■ Work item ■
The reply must reproduce each line below exactly.

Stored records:
'''

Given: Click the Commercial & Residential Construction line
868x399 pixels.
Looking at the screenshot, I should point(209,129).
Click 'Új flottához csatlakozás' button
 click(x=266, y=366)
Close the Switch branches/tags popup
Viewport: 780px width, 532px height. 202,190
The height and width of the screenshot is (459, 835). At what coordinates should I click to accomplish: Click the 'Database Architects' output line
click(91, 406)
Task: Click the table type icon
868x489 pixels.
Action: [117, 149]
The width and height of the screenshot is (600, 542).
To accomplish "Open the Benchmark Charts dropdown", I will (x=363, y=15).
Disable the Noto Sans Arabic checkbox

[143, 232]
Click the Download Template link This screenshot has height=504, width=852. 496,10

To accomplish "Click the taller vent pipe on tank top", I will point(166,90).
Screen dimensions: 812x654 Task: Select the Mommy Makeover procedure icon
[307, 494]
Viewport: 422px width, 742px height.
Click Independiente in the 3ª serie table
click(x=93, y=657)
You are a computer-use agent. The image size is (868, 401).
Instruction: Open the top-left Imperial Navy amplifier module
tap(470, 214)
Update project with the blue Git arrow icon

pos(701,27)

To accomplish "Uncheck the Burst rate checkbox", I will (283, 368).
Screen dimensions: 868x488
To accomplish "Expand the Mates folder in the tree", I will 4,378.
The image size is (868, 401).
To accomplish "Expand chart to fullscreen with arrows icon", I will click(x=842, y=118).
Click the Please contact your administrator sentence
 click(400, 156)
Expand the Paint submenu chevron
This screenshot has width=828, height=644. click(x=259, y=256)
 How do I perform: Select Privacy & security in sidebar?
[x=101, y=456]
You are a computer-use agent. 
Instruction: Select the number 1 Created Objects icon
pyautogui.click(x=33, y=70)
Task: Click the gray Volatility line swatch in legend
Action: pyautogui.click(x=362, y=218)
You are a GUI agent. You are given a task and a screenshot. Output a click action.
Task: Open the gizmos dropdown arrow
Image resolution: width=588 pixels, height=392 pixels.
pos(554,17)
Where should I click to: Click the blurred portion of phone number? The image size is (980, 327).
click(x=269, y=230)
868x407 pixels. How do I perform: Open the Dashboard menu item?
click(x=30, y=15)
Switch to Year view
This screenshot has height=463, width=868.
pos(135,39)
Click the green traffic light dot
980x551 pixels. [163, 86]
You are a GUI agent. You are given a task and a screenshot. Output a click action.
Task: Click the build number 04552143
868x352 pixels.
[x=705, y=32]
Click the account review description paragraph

'''

■ Completed exercise ■
Given: Click the Commercial & Residential Construction line
868x399 pixels.
Looking at the screenshot, I should point(209,129).
Click 'Új flottához csatlakozás' button
 click(x=266, y=366)
Close the Switch branches/tags popup
Viewport: 780px width, 532px height. 202,190
The height and width of the screenshot is (459, 835). At what coordinates should I click to accomplish: Click the 'Database Architects' output line
click(91, 406)
Task: Click the table type icon
868x489 pixels.
Action: [117, 149]
The width and height of the screenshot is (600, 542).
To accomplish "Open the Benchmark Charts dropdown", I will (x=363, y=15).
Disable the Noto Sans Arabic checkbox

[143, 232]
Click the Download Template link This screenshot has height=504, width=852. 496,10

To accomplish "Click the taller vent pipe on tank top", I will point(166,90).
Screen dimensions: 812x654 Task: Select the Mommy Makeover procedure icon
[307, 494]
Viewport: 422px width, 742px height.
Click Independiente in the 3ª serie table
click(x=93, y=657)
You are a computer-use agent. The image size is (868, 401).
Instruction: Open the top-left Imperial Navy amplifier module
tap(470, 214)
Update project with the blue Git arrow icon

pos(701,27)

To accomplish "Uncheck the Burst rate checkbox", I will (283, 368).
Screen dimensions: 868x488
To accomplish "Expand the Mates folder in the tree", I will 4,378.
The image size is (868, 401).
To accomplish "Expand chart to fullscreen with arrows icon", I will click(x=842, y=118).
Click the Please contact your administrator sentence
 click(400, 156)
Expand the Paint submenu chevron
This screenshot has width=828, height=644. click(x=259, y=256)
 How do I perform: Select Privacy & security in sidebar?
[x=101, y=456]
You are a computer-use agent. 
Instruction: Select the number 1 Created Objects icon
pyautogui.click(x=33, y=70)
Task: Click the gray Volatility line swatch in legend
Action: pyautogui.click(x=362, y=218)
You are a GUI agent. You are given a task and a screenshot. Output a click action.
Task: Open the gizmos dropdown arrow
Image resolution: width=588 pixels, height=392 pixels.
pos(554,17)
Where should I click to: Click the blurred portion of phone number? The image size is (980, 327).
click(x=269, y=230)
868x407 pixels. How do I perform: Open the Dashboard menu item?
click(x=30, y=15)
Switch to Year view
This screenshot has height=463, width=868.
pos(135,39)
Click the green traffic light dot
980x551 pixels. [163, 86]
You are a GUI agent. You are given a task and a screenshot. Output a click action.
Task: Click the build number 04552143
868x352 pixels.
[x=705, y=32]
Click the account review description paragraph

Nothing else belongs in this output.